Морские берега в межсезонье пустынны и только тебе предназначены бесконечные вздохи моря, особо глубокие и даже надрывные по ночам. Мы собирались в Пицунде на всесоюзные семинары по драматургии под опекой Светланы Романовны Терентьевой. На одной такой встрече сама собой сложилась дружеская компания: Анатолий Приставкин, Леонид Жуховицкий, Роман Солнцев, Павел Катаев. В перерывах между занятиями мы посиживали в придорожной пацхе, где на открытом огне жарилось мясо и миролюбивые еще абхазы пили под него водку. Или захватив пластмассовую канистру, шли через поле в деревню, населенную армянами, чтобы запастись домашним вином. Как растрогалась пожилая армянка, когда Толя Приставкин поцеловал ей руку! Да они оба разволновались – у Толи частенько глаза были на мокром месте. Он увлекался в то лето опытами «медицинского обследования» с помощью гайки, подвешенной к шнуру, и что меня умиляло, искренне в это верил. Хорошее было время, никто из нас еще не был отягощен ни общественными обязанностями, ни политическими страстями, а лишь единственно литературой. Все, вроде, моложе меня, а троих уже нет – Павла, Романа и Анатолия.
В последний раз в моей семинарской группе были писатели пяти национальностей. Все они теперь живут за границей. Да и сам групповод.

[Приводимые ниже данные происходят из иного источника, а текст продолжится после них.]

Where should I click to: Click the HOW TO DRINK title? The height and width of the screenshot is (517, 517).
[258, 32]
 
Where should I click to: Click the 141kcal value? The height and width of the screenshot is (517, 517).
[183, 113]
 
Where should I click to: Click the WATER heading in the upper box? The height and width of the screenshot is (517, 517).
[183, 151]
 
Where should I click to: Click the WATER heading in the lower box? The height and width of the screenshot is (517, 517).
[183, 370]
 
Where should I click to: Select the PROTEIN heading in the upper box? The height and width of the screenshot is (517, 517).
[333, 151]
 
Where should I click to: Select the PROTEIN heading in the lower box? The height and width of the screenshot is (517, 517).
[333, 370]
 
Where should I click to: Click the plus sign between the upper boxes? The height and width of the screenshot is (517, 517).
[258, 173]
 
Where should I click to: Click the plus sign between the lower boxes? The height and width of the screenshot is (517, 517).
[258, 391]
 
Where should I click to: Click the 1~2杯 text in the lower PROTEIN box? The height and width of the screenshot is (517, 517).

Странные чувства я испытывал осенью 81-го, оказываясь в Москве, – удивления и печальной покорности судьбе, тихой щемящей радости и несуетного покоя. То, что в трех знаменитых московских театрах одновременно готовятся спектакли по моим пьесам, ни на минуту не возбудило во мне чего-нибудь вроде гордости, самолюбования, я лишь удивлялся, переходя из одного театра в другой, что там звучат тексты, которые я совсем недавно рождал в муках и проборматывал в одиночестве. Незнакомые мне прежде люди примеряют к своему опыту волнения, страсти, которыми еще недавно я горел сам. Пьесы отчуждались от меня, герои действовали самостоятельно, мало-помалу вживляясь в актеров, вокруг того или иного поступка или реплики городились тысячи слов, должных объяснить, расшифровать, обосновать то, что для меня было и так ясно, но это уже были атрибуты другой профессии. Порою казалось, что я здесь вовсе ни при чем, и нахожусь в театре лишь в роли праздного соглядатая.